ENUNCIADO: Por favor, copia el fragmento del texto sobre el pueblo marinero empezando en "Al mal tiempo" y terminando en "gente que pasa.", y cambia "periódico" por "libro".

FRAGMENTO ORIGINAL:
Al mal tiempo buena cara

En el pueblo marinero por el que paseo, hay una calle peatonal que lleva hasta el puerto. Y unos pisos bastante nuevos con un ventanal enorme en el salón, en el segundo piso de ventanas granates un sillón junto a la ventana donde un señor muy anciano observa la calle. Suele vestir un pijama azul marino y una bata granate, sujeta entre las manos un periódico y de cuando en cuando mira a la gente que pasa.

A mí me gusta caminar fisgando el interior de las casas, pared amarilla, mueble clásico, cortinas de piolines cabezones, un gran oso blanco sobre el mueble, un cuadro de un barco...me refiero a eso, me encanta la mezcolanza que se es capaz de acumular mientras se camina. Por eso, precisamente un día me topé de frente con la mirada de ese señor apoltronado en su sillón. Nos miramos de frente un segundo y me saludó con la cabeza, algo azorada -lo reconozco- le saludé también. Desde entonces nos miramos y sonreímos sin llegar a saludarnos, yo siento una gran admiración por él y creo que él a su vez me admira también, porque puedo patearme la calle sin problemas, algo que hace tiempo que él no puede hacer.

Entradas guardadas:
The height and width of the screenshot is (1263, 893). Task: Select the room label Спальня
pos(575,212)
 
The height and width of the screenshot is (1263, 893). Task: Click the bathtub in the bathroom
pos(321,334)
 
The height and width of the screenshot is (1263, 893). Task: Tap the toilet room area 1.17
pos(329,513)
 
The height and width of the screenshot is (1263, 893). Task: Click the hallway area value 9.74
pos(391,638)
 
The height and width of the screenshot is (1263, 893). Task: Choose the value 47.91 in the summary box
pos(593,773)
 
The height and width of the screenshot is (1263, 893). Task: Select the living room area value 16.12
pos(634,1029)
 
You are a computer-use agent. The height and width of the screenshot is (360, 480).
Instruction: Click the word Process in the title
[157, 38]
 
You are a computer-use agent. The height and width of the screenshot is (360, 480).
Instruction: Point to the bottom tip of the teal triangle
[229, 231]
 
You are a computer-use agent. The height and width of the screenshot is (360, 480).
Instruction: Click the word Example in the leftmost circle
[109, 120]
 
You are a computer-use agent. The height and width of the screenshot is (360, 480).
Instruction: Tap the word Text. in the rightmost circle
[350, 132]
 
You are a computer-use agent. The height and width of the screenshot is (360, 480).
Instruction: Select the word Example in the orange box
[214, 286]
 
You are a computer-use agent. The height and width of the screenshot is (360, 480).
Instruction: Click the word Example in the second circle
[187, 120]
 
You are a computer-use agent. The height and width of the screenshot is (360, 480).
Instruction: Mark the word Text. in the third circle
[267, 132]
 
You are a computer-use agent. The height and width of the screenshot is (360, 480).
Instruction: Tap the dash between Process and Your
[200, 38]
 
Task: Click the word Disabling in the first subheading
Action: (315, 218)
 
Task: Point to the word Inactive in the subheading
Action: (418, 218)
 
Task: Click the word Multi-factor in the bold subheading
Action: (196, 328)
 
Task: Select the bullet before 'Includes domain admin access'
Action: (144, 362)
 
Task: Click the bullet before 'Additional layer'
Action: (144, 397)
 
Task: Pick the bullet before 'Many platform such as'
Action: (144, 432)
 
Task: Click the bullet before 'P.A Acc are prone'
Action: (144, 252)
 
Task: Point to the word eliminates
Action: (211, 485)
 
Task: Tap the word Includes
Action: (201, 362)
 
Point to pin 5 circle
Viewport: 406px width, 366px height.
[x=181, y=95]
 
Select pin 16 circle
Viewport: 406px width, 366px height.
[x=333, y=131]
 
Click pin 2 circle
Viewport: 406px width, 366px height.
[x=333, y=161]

RESPUESTA:
Al mal tiempo buena cara

En el pueblo marinero por el que paseo, hay una calle peatonal que lleva hasta el puerto. Y unos pisos bastante nuevos con un ventanal enorme en el salón, en el segundo piso de ventanas granates un sillón junto a la ventana donde un señor muy anciano observa la calle. Suele vestir un pijama azul marino y una bata granate, sujeta entre las manos un libro y de cuando en cuando mira a la gente que pasa.